> DESCRIPTION OF THE TASK: Reproduce every one of the records below verbatim, keeping each line and each coordinate unchanged.
* * * * *
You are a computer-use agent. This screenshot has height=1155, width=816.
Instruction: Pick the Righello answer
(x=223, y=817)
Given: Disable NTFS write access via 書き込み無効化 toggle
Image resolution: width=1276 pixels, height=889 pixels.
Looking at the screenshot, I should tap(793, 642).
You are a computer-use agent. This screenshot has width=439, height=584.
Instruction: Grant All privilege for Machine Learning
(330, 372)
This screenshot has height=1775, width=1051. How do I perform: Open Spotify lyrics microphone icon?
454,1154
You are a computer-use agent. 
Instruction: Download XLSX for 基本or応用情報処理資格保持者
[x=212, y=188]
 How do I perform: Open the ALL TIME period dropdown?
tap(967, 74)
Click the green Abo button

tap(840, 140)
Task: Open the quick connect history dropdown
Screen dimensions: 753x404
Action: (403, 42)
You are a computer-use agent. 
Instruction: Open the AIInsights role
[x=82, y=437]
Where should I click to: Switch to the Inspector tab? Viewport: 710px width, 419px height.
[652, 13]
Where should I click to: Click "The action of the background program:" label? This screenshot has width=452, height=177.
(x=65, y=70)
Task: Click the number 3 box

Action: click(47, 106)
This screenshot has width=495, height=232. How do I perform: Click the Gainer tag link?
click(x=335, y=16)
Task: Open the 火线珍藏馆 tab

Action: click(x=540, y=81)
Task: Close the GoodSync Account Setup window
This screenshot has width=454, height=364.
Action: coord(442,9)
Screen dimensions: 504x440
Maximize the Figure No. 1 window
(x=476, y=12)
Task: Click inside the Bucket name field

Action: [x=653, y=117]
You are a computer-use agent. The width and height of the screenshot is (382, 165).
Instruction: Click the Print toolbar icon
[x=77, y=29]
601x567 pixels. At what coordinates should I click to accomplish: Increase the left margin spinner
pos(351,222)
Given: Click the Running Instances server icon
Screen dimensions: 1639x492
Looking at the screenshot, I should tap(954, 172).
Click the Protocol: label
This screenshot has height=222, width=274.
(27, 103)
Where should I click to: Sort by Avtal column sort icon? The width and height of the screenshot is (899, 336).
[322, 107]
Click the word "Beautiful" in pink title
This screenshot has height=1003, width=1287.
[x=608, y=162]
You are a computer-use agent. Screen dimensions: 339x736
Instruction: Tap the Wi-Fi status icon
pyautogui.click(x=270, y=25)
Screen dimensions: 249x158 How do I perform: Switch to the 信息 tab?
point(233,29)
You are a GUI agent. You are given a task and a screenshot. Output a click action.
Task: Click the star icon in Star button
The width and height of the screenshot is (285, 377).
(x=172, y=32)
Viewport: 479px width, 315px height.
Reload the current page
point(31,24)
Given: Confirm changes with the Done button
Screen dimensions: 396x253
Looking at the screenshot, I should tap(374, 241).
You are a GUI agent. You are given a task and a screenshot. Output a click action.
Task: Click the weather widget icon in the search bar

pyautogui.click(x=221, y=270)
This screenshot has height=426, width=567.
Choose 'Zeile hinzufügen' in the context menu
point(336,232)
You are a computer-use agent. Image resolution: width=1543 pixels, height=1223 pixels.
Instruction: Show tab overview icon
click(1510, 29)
* * * * *
> THE COMPLETED TASK:
You are a computer-use agent. This screenshot has height=1155, width=816.
Instruction: Pick the Righello answer
(x=223, y=817)
Given: Disable NTFS write access via 書き込み無効化 toggle
Image resolution: width=1276 pixels, height=889 pixels.
Looking at the screenshot, I should tap(793, 642).
You are a computer-use agent. This screenshot has width=439, height=584.
Instruction: Grant All privilege for Machine Learning
(330, 372)
This screenshot has height=1775, width=1051. How do I perform: Open Spotify lyrics microphone icon?
454,1154
You are a computer-use agent. 
Instruction: Download XLSX for 基本or応用情報処理資格保持者
[x=212, y=188]
 How do I perform: Open the ALL TIME period dropdown?
tap(967, 74)
Click the green Abo button

tap(840, 140)
Task: Open the quick connect history dropdown
Screen dimensions: 753x404
Action: (403, 42)
You are a computer-use agent. 
Instruction: Open the AIInsights role
[x=82, y=437]
Where should I click to: Switch to the Inspector tab? Viewport: 710px width, 419px height.
[652, 13]
Where should I click to: Click "The action of the background program:" label? This screenshot has width=452, height=177.
(x=65, y=70)
Task: Click the number 3 box

Action: click(47, 106)
This screenshot has width=495, height=232. How do I perform: Click the Gainer tag link?
click(x=335, y=16)
Task: Open the 火线珍藏馆 tab

Action: click(x=540, y=81)
Task: Close the GoodSync Account Setup window
This screenshot has width=454, height=364.
Action: coord(442,9)
Screen dimensions: 504x440
Maximize the Figure No. 1 window
(x=476, y=12)
Task: Click inside the Bucket name field

Action: [x=653, y=117]
You are a computer-use agent. The width and height of the screenshot is (382, 165).
Instruction: Click the Print toolbar icon
[x=77, y=29]
601x567 pixels. At what coordinates should I click to accomplish: Increase the left margin spinner
pos(351,222)
Given: Click the Running Instances server icon
Screen dimensions: 1639x492
Looking at the screenshot, I should tap(954, 172).
Click the Protocol: label
This screenshot has height=222, width=274.
(27, 103)
Where should I click to: Sort by Avtal column sort icon? The width and height of the screenshot is (899, 336).
[322, 107]
Click the word "Beautiful" in pink title
This screenshot has height=1003, width=1287.
[x=608, y=162]
You are a computer-use agent. Screen dimensions: 339x736
Instruction: Tap the Wi-Fi status icon
pyautogui.click(x=270, y=25)
Screen dimensions: 249x158 How do I perform: Switch to the 信息 tab?
point(233,29)
You are a GUI agent. You are given a task and a screenshot. Output a click action.
Task: Click the star icon in Star button
The width and height of the screenshot is (285, 377).
(x=172, y=32)
Viewport: 479px width, 315px height.
Reload the current page
point(31,24)
Given: Confirm changes with the Done button
Screen dimensions: 396x253
Looking at the screenshot, I should tap(374, 241).
You are a GUI agent. You are given a task and a screenshot. Output a click action.
Task: Click the weather widget icon in the search bar

pyautogui.click(x=221, y=270)
This screenshot has height=426, width=567.
Choose 'Zeile hinzufügen' in the context menu
point(336,232)
You are a computer-use agent. Image resolution: width=1543 pixels, height=1223 pixels.
Instruction: Show tab overview icon
click(1510, 29)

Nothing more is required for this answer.